La miseria atemorizó durante siglos a la humanidad. Apenas a partir de la segunda mitad de este siglo, el desarollo (o al menos la esperanza de imitar a los que podían lograrlo) se hizo concebible en la conciencia colectiva, al igual que la posibilidad de erradicar las hambrunas, las pestes y los desórdenes resultantes de la pobreza extrema. Hoy, sin embargo, entramos en un nuevo milenio con esos flagelos que parecían cosa del pasado más presentes que nunca, y con la perspectiva exasperante de tenerlos entre nosotros por largo tiempo.
Las fórmulas propuestas y ensayadas en el siglo XX para redistribuir la riqueza desde el keynesianismo hasta el comunismo, pasando por las organizaciones asistenciales no han funcionado, y la comunidad internacional, los gobiernos y las sociedades todavía tienen pendiente la asignatura de encontrar soluciones para erradicar la pobreza y el hambre.
Aun antes de que se agotara la polémica sobre el ``fin de la historia'' se hizo presente, como una constante social, la mancuerna del rápido crecimiento demográfico resultante de los propios progresos de la civilización y la creciente pobreza (siempre acompañada por una concentración del poder y de la riqueza), combinación que provocó los desastres sociales que caracterizaron los periodos de transición. El paso del decadente Imperio Romano al mundo medieval o la gran crisis anterior a la primera revolución en la agricultura en los siglos XIV-XV, por no hablar de la desparición del mundo maya, vieron desaparecer viejas culturas junto con parte importante de la población de esos periodos.

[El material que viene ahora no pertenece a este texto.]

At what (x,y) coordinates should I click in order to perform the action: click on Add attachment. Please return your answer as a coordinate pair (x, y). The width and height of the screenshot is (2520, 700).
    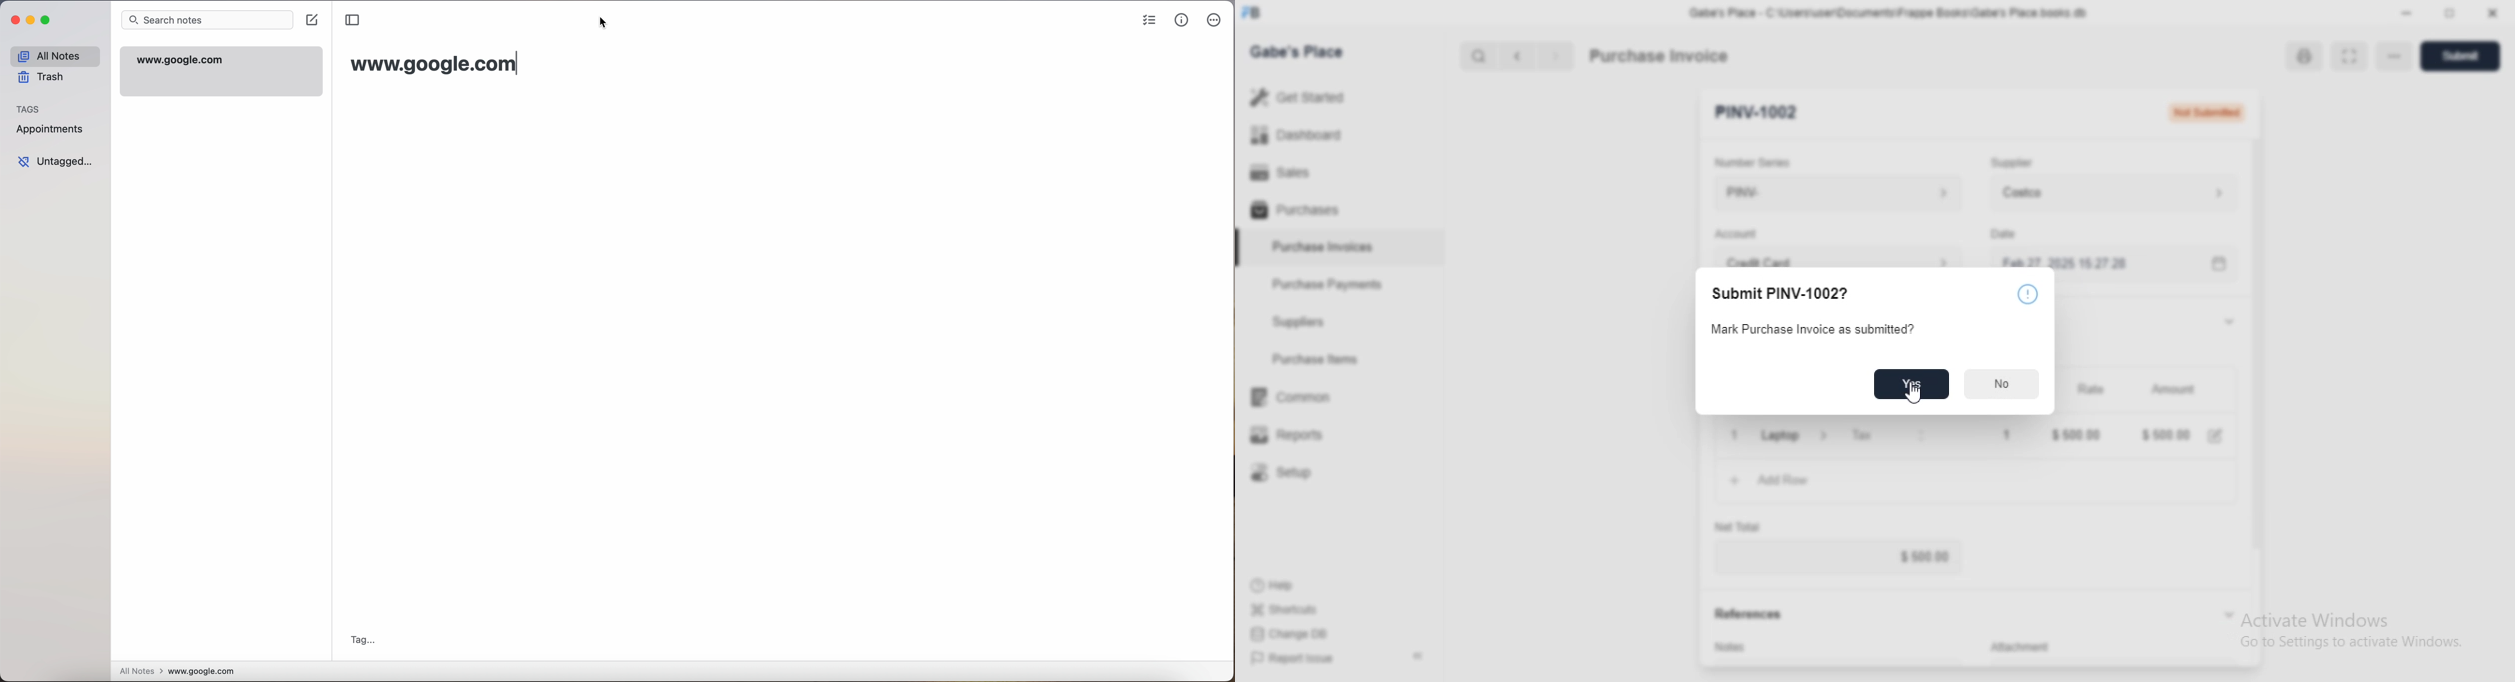
    Looking at the image, I should click on (2114, 662).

Hoy, según el Banco Mundial, preconizador de una política de ajuste estructural cuyos resultados están a la vista, uno de cada cinco habitantes de la Tierra vive o sobrevive en la miseria, con un ingreso menor a un dólar por día, y se prevé que en el año 2000 la mayoría de los mil 500 millones de personas sumidas en la extrema pobreza vivirá en las grandes ciudades, sobre todo de los países más pobres y menos industrializados.
Por lo que respecta a México, la mitad de la población no alcanza ya los niveles básicos de alimentación, según una comisión del Senado.
La concentración de la pobreza en grandes megalópolis, donde al mismo tiempo se evidencia, en contraste y como desafío, la riqueza, planteará problemas explosivos. Esas ciudades enfermas de gigantismo y socialmente insanas serán peligrosas e ingobernables. Centenares de millones de pobres (desocupados, marginados, expulsados de los campos por la destrucción ecológica, el abandono y la liquidación de la economía de autoconsumo) ``sobrarán'', porque no son mercado; ellos, como los antiguos bárbaros, buscarán por la fuerza una redistribución de las riquezas que ven todos los días o, como los pobres urbanos en el Alto Medioevo, serán diezmados por todo tipo de enfermedades causadas por las pésimas condiciones sanitarias de ciudades insostenibles.
Aún se está a tiempo para dar un giro humano y practicable a un sistema económico en el cual ``sobran'' ya entre tres mil y cuatro mil millones de personas. Las tecnologías y los recursos actuales pueden destinarse a reducir el daño causado a la naturaleza y a cambiar el tipo de producción y de consumo, a redistribuir los ingresos y a hacer posible un desarrollo socialmente justo y económica y técnicamente sostenible. El problema no es técnico sino político. Para que el futuro no sea una pesadilla hay que ver cómo cambiar el rumbo.